- Interactive map of Topoli
- Topoli Topoli
- Coordinates: 49°57′52″N 37°54′31″E﻿ / ﻿49.96444°N 37.90861°E
- Country: Ukraine
- Oblast: Kharkiv Oblast
- Raion: Kupiansk Raion
- Hromada: Dvorichna settlement hromada
- Founded: 1920

Area
- • Total: 0.737 km^{2} (0.285 sq mi)

Population
- • Total: 0
- • Density: 0.0/km^{2} (0.0/sq mi)
- Time zone: UTC+2 (EET)
- • Summer (DST): UTC+3 (EEST)
- Postal code: 62722
- Area code: +380 5750
- KOATUU code: 6321884503
- KATOTTH code: UA63080050550097728

= Topoli (village), Kharkiv Oblast =

Village in Kharkiv Oblast, Ukraine

Topoli (Тополі; Тополи, lit. 'Poplars') is a village in Kupiansk Raion, Kharkiv Oblast, Ukraine, near the border with Russia.

It was captured early in the 2022 Russian invasion of Ukraine by Russian forces.

== Geography ==
Topoli is south-east of the river Oskil. It is 17 kilometers from Tavilzhanka, 21 kilometers from Dvorichna, 40 kilometers from Kivsharivka and 35 kilometers from Kupiansk. It was part of Dvorichna Raion until that was merged with Kupiansk Raion in 2020.
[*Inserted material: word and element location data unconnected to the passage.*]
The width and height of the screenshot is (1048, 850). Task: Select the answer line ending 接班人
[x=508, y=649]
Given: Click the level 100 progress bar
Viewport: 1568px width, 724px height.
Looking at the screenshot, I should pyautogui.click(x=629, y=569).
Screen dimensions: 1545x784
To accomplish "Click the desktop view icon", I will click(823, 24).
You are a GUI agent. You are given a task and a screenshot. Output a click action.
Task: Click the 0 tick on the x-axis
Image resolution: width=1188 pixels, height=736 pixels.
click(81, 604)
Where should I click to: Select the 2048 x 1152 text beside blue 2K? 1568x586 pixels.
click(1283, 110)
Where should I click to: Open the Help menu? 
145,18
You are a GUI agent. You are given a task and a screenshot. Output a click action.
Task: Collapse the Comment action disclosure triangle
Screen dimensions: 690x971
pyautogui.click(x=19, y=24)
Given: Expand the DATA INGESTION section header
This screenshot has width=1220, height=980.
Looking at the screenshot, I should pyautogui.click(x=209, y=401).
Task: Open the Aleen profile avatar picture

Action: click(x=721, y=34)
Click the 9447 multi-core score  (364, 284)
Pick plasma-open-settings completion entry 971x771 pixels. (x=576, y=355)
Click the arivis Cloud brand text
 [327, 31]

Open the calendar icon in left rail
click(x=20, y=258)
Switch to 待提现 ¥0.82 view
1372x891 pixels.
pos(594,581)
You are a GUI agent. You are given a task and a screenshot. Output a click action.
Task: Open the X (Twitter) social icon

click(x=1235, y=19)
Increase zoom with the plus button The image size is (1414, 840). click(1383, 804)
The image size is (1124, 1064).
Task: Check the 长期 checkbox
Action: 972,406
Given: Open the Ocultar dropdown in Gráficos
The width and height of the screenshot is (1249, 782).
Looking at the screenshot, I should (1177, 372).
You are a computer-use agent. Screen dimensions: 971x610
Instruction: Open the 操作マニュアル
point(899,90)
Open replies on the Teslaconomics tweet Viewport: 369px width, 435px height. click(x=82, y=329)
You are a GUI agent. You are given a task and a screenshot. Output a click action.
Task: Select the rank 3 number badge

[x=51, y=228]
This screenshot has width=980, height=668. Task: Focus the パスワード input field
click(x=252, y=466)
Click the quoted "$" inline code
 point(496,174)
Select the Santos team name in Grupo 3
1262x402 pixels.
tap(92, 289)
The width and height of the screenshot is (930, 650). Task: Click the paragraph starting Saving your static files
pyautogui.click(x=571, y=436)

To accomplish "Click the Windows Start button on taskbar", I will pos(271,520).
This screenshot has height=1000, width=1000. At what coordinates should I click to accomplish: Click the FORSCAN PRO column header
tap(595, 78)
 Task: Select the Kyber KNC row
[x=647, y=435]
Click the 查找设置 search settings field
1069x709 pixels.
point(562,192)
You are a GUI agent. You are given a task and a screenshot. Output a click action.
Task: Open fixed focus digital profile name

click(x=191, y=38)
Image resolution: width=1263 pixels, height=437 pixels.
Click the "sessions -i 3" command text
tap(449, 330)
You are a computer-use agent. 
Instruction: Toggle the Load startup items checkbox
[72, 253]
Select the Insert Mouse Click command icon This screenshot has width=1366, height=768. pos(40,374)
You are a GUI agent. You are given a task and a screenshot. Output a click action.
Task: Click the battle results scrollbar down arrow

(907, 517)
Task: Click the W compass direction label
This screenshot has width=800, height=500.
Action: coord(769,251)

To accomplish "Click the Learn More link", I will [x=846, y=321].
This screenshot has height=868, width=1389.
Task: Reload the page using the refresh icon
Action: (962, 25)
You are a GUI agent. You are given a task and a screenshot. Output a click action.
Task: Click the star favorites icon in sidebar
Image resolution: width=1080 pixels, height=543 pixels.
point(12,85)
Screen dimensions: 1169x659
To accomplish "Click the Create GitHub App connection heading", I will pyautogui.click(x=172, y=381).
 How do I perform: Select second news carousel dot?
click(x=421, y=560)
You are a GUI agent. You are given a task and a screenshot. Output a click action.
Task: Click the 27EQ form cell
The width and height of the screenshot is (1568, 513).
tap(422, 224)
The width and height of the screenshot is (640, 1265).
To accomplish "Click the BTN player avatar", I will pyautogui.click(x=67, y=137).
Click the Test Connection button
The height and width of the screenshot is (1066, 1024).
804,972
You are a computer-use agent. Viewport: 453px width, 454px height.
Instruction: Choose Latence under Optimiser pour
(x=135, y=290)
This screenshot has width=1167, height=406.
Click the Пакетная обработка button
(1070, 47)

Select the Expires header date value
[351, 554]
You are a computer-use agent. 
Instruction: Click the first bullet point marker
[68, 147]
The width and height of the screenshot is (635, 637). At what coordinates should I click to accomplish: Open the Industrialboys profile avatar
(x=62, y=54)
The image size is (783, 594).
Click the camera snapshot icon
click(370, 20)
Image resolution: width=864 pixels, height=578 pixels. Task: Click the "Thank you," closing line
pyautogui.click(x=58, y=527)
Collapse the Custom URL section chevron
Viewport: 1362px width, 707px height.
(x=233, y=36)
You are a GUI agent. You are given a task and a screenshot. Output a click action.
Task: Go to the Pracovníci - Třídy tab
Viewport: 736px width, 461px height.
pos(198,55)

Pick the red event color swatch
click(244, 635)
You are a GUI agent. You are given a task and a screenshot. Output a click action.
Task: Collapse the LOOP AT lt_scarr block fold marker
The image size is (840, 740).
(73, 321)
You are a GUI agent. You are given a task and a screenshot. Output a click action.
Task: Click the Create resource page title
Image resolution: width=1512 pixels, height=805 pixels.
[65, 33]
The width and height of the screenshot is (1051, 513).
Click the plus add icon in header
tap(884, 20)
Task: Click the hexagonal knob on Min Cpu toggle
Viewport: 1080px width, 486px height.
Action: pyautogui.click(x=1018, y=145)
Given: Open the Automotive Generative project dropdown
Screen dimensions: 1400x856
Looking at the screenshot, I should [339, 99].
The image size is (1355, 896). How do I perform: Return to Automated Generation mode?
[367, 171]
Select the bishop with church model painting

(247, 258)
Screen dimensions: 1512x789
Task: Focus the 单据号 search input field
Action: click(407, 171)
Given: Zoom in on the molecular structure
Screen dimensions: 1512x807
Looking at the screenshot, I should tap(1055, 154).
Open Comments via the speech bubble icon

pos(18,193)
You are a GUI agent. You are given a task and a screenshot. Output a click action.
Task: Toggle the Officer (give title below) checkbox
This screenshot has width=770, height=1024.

A railway line runs north through the village and across the border to Urazovo in Russia. Since June 24, 2017, there has been a border service point named after the town Topoli (border checkpoint), which was opened by Interior Minister Arsen Avakov and NSDC Secretary Oleksandr Turchynov.

== History ==
The village was founded in 1725.

On June 12, 2020, it became part of Dvorichna settlement hromada. On July 17, 2020, after the abolition of Dvorichna Raion, it became part of Kupiansk Raion.

The village was occupied by Russian troops on February 25, 2022.

== Social facilities ==
There is a cultural center with a hall that seats 120, and a library. Children are educated at Topoli High School. There is a medical center, paramedic stations, and a network of retail outlets.